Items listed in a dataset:
********

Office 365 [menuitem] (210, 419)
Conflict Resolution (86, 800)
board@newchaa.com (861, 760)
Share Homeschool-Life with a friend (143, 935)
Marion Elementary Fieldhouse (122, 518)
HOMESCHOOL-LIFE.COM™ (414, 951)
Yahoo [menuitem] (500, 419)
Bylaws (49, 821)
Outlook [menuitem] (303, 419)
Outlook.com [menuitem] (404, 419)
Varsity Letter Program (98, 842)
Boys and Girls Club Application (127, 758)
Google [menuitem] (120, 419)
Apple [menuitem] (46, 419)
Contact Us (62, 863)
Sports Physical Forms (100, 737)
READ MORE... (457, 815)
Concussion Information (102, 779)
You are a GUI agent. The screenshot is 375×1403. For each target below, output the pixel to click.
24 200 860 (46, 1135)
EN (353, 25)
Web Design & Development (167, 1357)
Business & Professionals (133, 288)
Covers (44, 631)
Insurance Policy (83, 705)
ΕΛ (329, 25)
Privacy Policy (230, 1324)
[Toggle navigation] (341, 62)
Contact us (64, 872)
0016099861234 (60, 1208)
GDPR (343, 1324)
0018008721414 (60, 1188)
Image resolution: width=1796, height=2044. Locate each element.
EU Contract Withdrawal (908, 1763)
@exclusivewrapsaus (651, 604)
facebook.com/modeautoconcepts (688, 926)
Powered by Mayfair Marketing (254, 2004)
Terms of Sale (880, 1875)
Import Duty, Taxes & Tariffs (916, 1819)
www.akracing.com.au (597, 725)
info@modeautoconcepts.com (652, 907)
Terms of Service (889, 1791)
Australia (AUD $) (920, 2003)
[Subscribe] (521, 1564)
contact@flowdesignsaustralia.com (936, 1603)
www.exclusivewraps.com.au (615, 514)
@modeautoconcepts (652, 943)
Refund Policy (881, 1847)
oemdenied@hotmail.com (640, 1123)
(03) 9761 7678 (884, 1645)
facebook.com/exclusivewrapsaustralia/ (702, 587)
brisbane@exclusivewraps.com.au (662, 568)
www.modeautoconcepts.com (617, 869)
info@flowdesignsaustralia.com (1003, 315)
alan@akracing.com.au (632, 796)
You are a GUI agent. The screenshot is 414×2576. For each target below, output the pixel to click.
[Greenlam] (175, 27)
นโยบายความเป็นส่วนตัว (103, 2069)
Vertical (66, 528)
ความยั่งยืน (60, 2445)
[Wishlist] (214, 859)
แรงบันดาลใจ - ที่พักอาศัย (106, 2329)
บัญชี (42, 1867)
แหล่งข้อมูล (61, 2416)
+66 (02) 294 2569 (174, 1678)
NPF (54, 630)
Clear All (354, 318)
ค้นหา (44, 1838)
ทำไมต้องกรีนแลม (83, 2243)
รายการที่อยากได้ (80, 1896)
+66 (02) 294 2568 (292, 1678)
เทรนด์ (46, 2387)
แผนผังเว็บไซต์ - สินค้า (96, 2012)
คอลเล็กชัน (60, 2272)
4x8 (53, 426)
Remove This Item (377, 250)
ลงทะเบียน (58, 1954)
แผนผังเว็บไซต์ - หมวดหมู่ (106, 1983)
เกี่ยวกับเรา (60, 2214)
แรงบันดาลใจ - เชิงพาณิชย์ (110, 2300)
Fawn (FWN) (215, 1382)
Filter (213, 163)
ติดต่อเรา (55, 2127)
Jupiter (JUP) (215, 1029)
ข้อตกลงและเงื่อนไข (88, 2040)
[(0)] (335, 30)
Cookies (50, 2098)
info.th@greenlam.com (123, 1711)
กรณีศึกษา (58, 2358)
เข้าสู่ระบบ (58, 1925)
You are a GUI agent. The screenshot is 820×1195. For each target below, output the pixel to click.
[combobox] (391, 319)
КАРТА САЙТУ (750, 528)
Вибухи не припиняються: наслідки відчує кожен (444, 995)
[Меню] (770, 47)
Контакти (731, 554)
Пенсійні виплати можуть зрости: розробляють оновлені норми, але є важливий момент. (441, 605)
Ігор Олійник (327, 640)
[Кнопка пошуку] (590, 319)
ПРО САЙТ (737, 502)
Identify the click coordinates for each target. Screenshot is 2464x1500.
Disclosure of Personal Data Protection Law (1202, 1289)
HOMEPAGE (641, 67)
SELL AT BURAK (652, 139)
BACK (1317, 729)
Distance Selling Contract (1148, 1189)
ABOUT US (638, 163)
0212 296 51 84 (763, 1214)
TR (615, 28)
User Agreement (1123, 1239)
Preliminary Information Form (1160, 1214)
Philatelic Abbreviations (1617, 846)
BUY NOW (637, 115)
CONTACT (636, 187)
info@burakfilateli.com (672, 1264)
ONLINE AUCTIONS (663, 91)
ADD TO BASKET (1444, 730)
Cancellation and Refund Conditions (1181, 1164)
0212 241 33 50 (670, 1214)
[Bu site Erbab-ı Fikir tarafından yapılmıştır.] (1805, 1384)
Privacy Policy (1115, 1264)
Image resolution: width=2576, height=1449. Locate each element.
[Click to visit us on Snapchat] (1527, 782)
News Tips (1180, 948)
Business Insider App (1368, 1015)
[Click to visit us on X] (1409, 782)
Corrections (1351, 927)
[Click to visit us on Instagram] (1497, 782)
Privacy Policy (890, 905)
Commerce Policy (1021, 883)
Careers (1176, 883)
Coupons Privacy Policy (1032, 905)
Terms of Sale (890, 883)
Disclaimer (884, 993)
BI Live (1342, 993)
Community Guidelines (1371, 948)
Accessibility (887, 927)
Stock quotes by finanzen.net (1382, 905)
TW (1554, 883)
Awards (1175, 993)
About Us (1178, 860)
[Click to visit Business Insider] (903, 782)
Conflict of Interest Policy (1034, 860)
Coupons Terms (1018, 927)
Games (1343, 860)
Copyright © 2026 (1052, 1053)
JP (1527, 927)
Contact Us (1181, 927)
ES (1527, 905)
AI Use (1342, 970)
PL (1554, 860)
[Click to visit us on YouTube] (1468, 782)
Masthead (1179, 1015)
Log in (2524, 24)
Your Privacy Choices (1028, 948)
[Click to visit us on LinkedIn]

********

**Assigned task:** What are the lines above that hold the string "agent"? Copy them.

**Completed exercise:**
You are a GUI agent. The screenshot is 375×1403. For each target below, output the pixel to click.
You are a GUI agent. The screenshot is 414×2576. For each target below, output the pixel to click.
You are a GUI agent. The screenshot is 820×1195. For each target below, output the pixel to click.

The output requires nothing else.